Works by de Kooning, Rothko, Gorky and
possibly my favorite, Clyfford Still, have been part of my visual experience as
long as I can remember. I somehow thought they were mine, which they are in a
way, but also of major importance to the art world at large.

This show and the recognition that it brings
points out just a small part of the world class assets right under our noses.
We possess great riches in this town.

The Albright Knox, the new Burchfield Penny,
our magnificent architecture and Olmsted park system, are all evidence that
Buffalo is fast becoming recognized as the cultural gem that it is.

The show “Action Abstraction” currently on
view at the Albright Knox, is built upon some of the essential works of the
Albright Knox’s permanent collection, including Jackson Pollock’s Convergence,
and Willem de Kooning’s Gotham
City News.

The exhibition was organized by The
Jewish Museum, New York in collaboration with the Albright-Knox Art Gallery,
Buffalo and the Saint Louis Art Museum.

The gallery is open every day except Monday
and free on Fridays from 3 to 10PM as part of the Gusto at the Gallery series
of events. Action/Abstraction is on view through June 10th.

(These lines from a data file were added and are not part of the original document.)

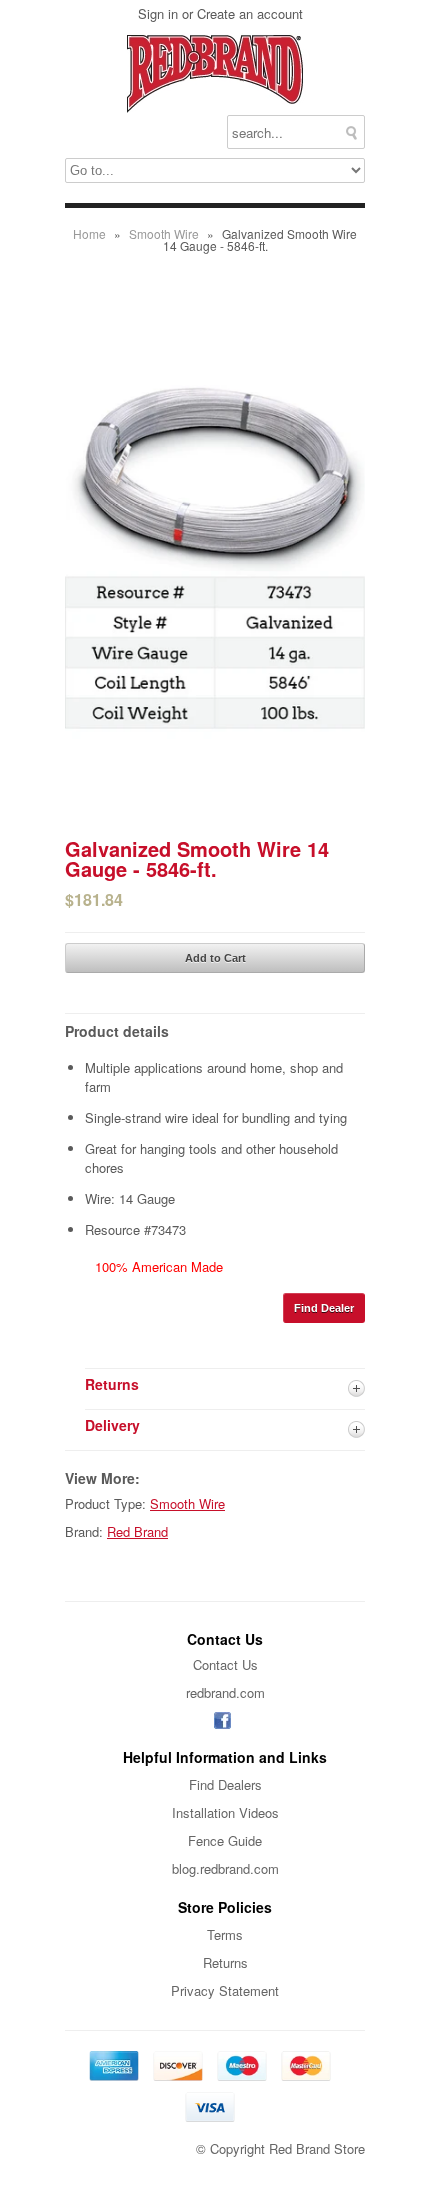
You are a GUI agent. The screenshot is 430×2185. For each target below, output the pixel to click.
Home (89, 233)
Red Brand (137, 1531)
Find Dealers (225, 1784)
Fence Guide (225, 1840)
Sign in (158, 13)
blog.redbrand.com (225, 1868)
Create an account (250, 13)
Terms (225, 1934)
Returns (225, 1962)
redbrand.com (225, 1692)
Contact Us (225, 1664)
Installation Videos (225, 1812)
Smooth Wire (164, 233)
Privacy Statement (225, 1990)
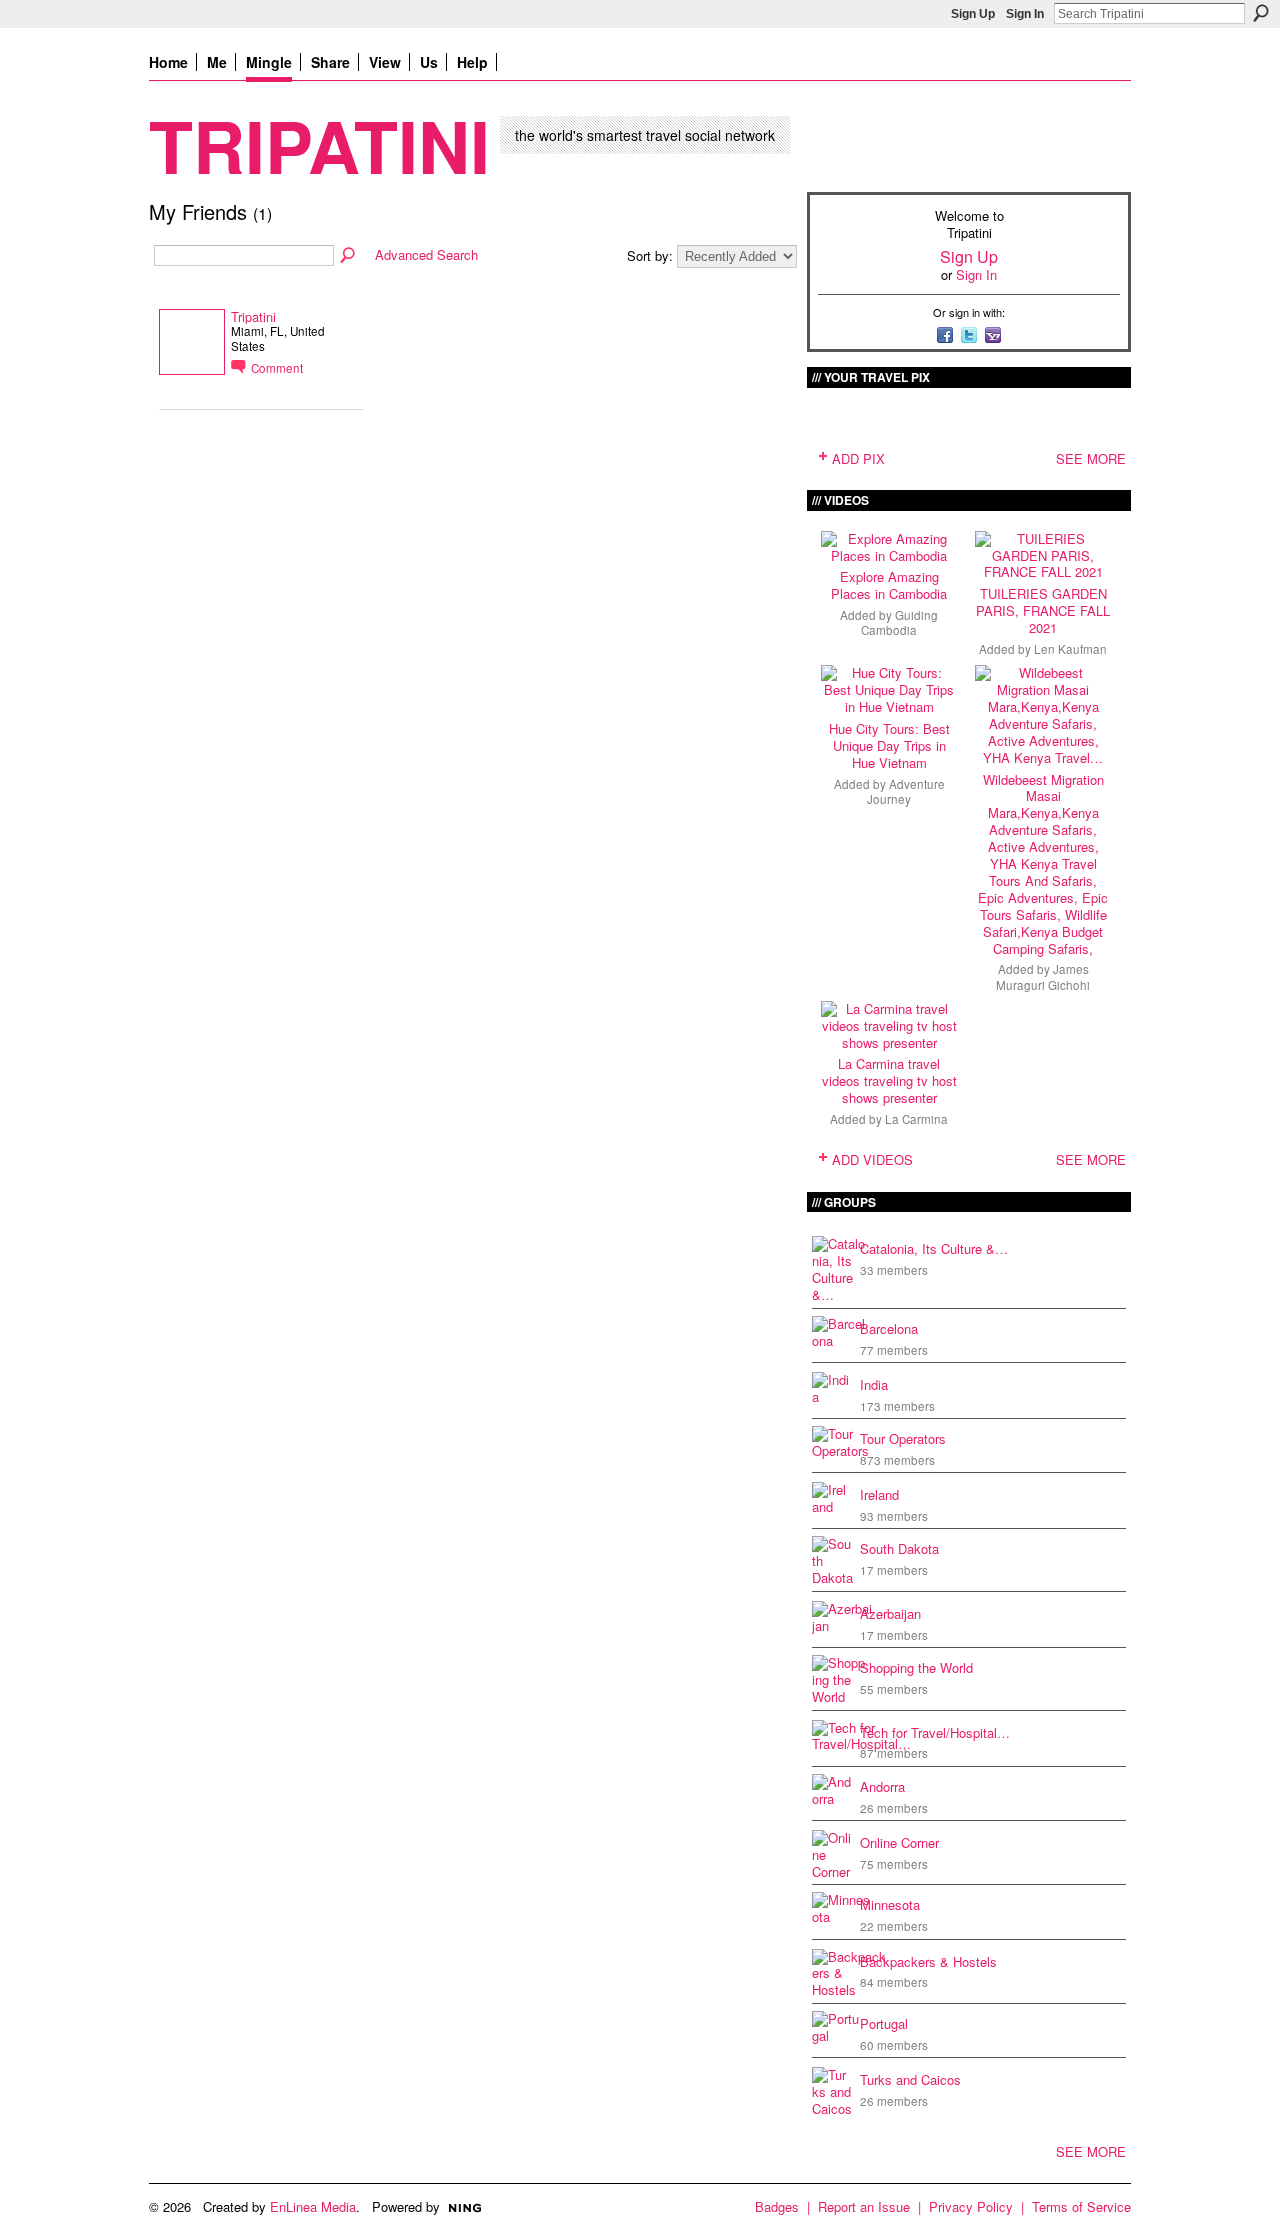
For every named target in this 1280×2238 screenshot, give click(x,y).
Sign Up (973, 14)
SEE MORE (1091, 458)
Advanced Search (426, 254)
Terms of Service (1081, 2206)
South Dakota (899, 1548)
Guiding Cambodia (899, 622)
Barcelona (889, 1328)
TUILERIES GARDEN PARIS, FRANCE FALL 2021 (1043, 610)
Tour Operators (903, 1438)
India (874, 1384)
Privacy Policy (971, 2206)
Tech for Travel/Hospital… (935, 1732)
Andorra (882, 1786)
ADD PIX (858, 458)
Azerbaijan (890, 1613)
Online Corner (899, 1842)
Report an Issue (864, 2206)
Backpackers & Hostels (928, 1961)
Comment (277, 368)
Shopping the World (916, 1667)
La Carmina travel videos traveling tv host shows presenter (889, 1080)
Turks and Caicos (910, 2079)
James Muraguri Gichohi (1043, 976)
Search (1261, 13)
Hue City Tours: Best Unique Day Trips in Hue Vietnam (889, 745)
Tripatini (319, 144)
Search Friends (349, 256)
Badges (777, 2206)
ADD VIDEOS (872, 1159)
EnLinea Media (313, 2206)
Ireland (879, 1494)
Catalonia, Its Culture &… (934, 1248)
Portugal (884, 2023)
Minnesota (890, 1904)
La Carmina (916, 1119)
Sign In (1025, 14)
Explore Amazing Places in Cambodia (889, 585)
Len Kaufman (1070, 649)
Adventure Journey (906, 791)
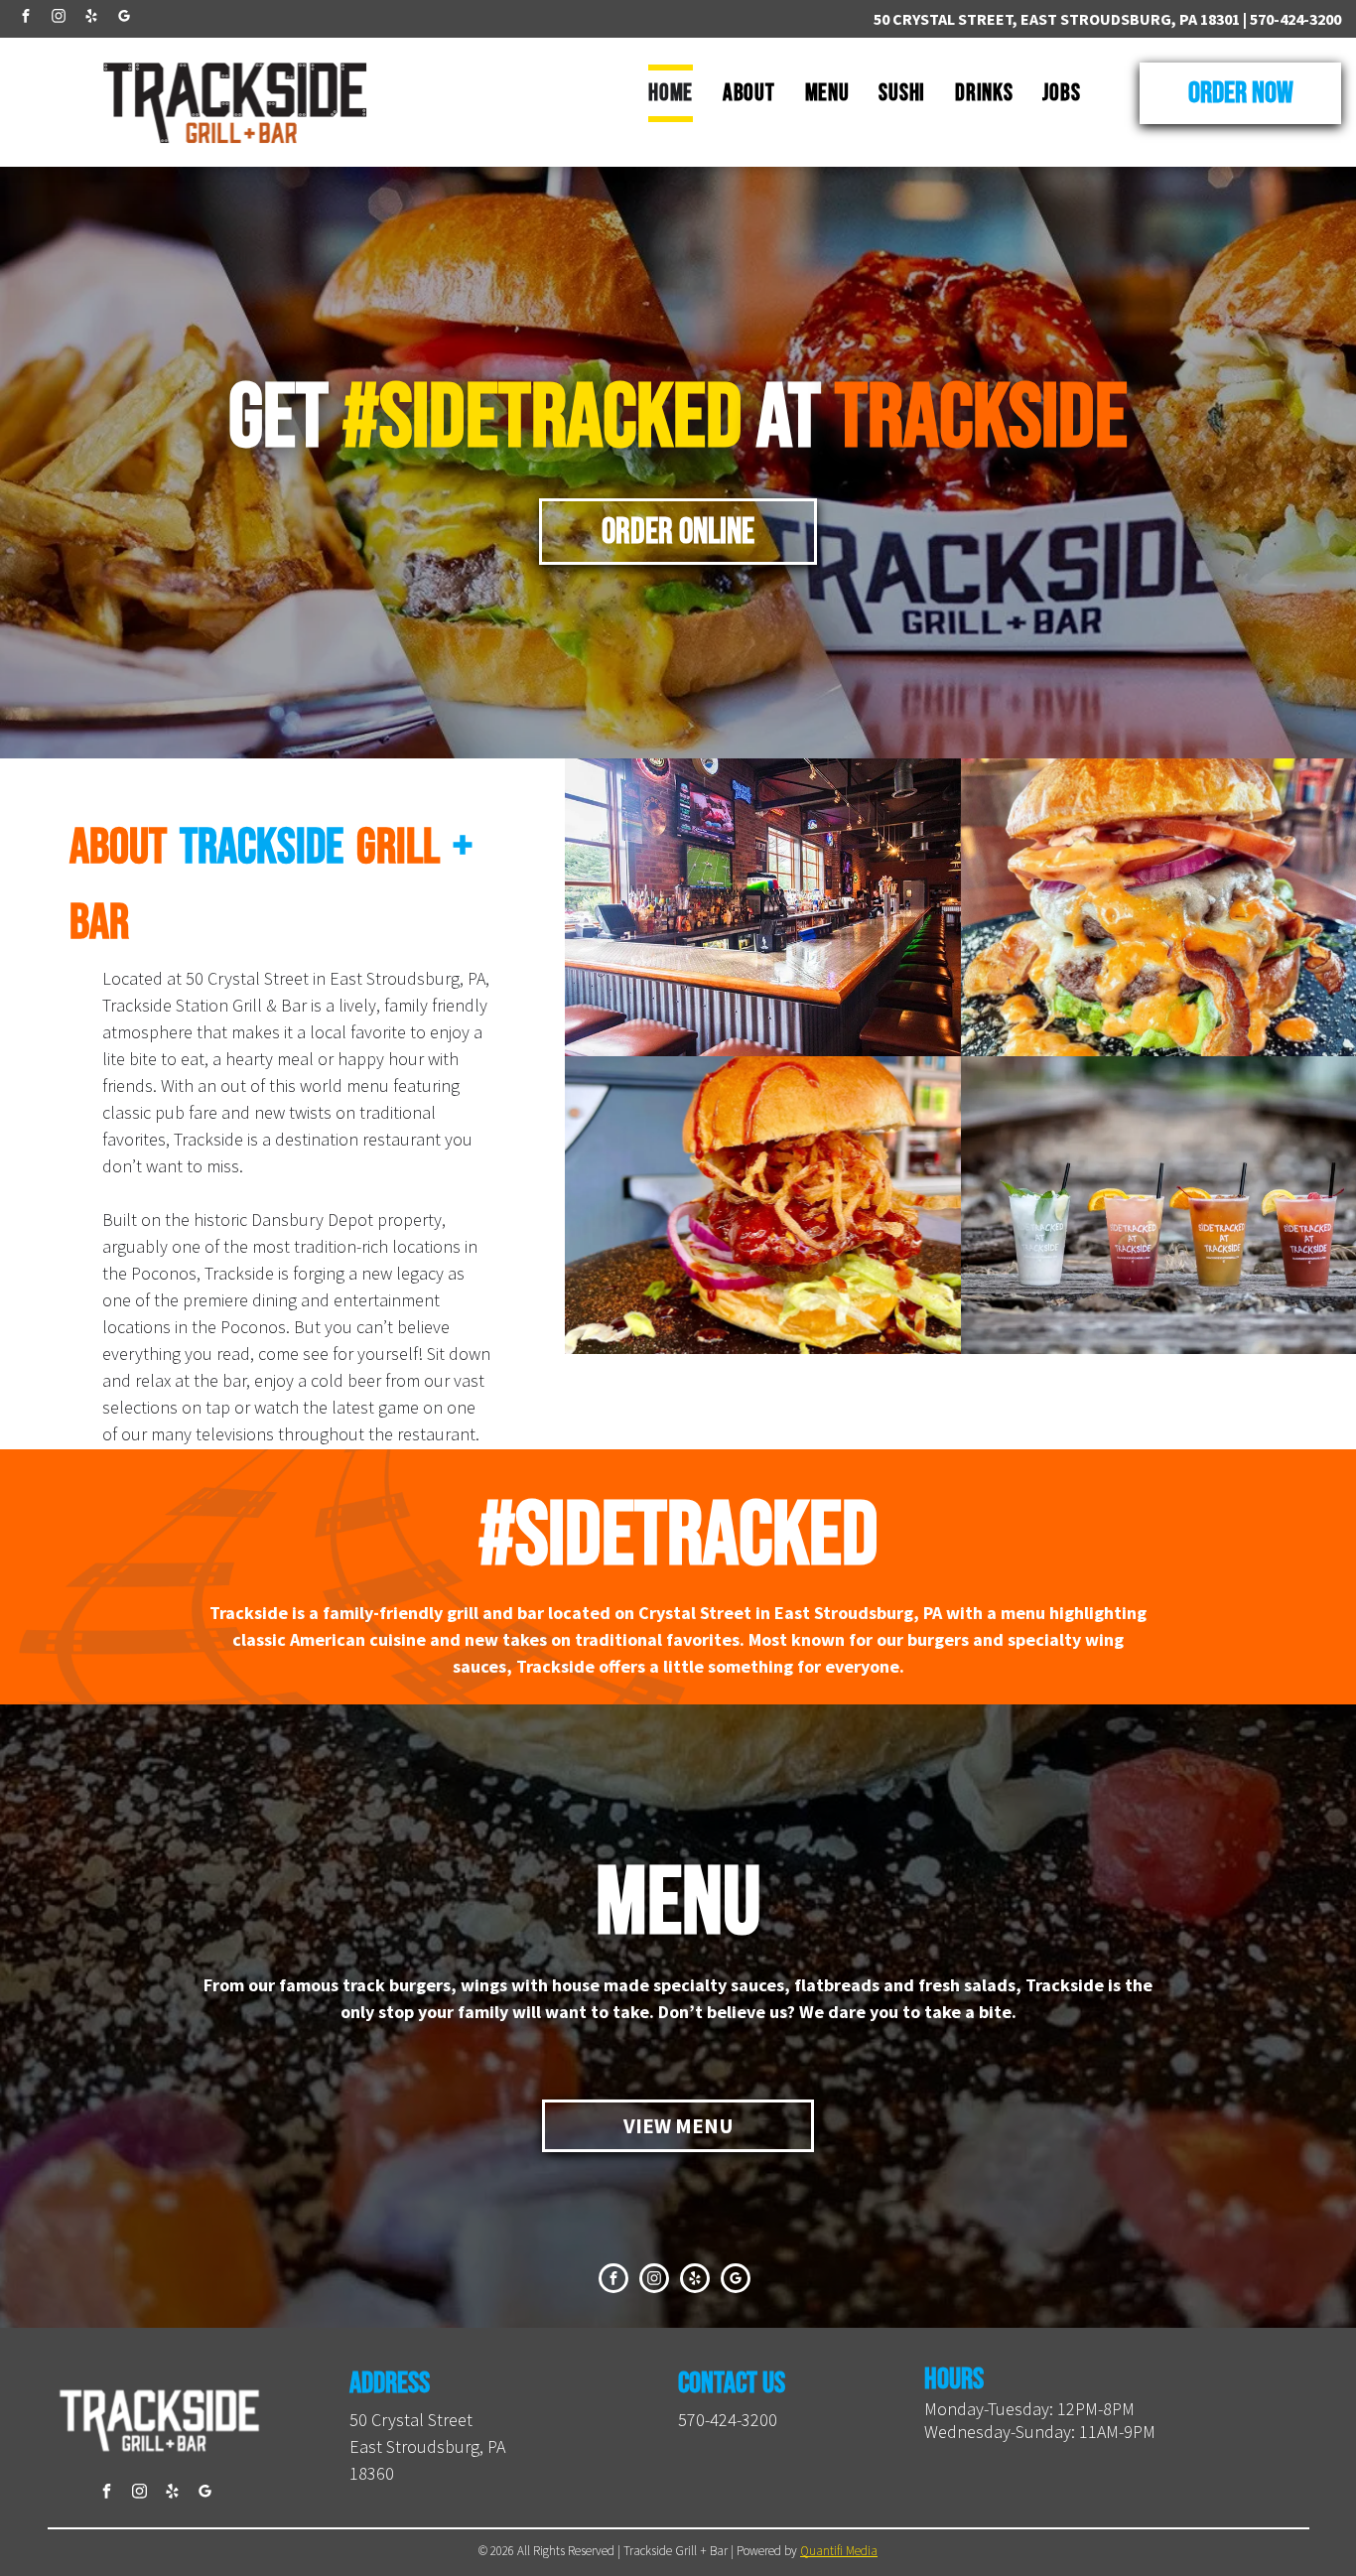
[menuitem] (670, 93)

 Albright-Knox Art Gallery

 February 13 – June 10, 2009

About the author  ⁄ WCPerspective

Buffalo and development junkie currently exiled in California.

4 comments
Patrick
Patrick

Please note one correction -- the Gallery is closed on Mondays AND Tuesdays.

Hours and admission fees are as follows:

Wednesday 10 am to 5 pm; Thursday and Friday 10 am to 10 pm; Saturday and Sunday 10 am to 5 pm; closed Mondays and Tuesdays. Admission: $12 for adults; $8 for seniors and students; free for children 12 and under. On Fridays from 3 to 10 pm, Gusto at the Gallery features a variety of free programs for visitors of all ages. For additional information, visit www.albrightknox.org.

PaulBuffalo
PaulBuffalo

Jehan Georges Vibert

(French, 1840-1902)

The Marvelous Sauce, ca. 1890

Oil on canvas, 25 x 32"

Andrew
Andrew

I've been waiting for the Jackson Pollock to come back... my second favorite after the one with the french cardinal cooking sauce in his lavish kitchen and his assistant nearly spitting it out. does anyone know the name off the top of their heads?

the amazing sauce?

the incredible sauce?

something like that

OnTheWagon
OnTheWagon

I miss staring at the giant Rothko at the Knox until the bars floated out into space, like a 3D movie.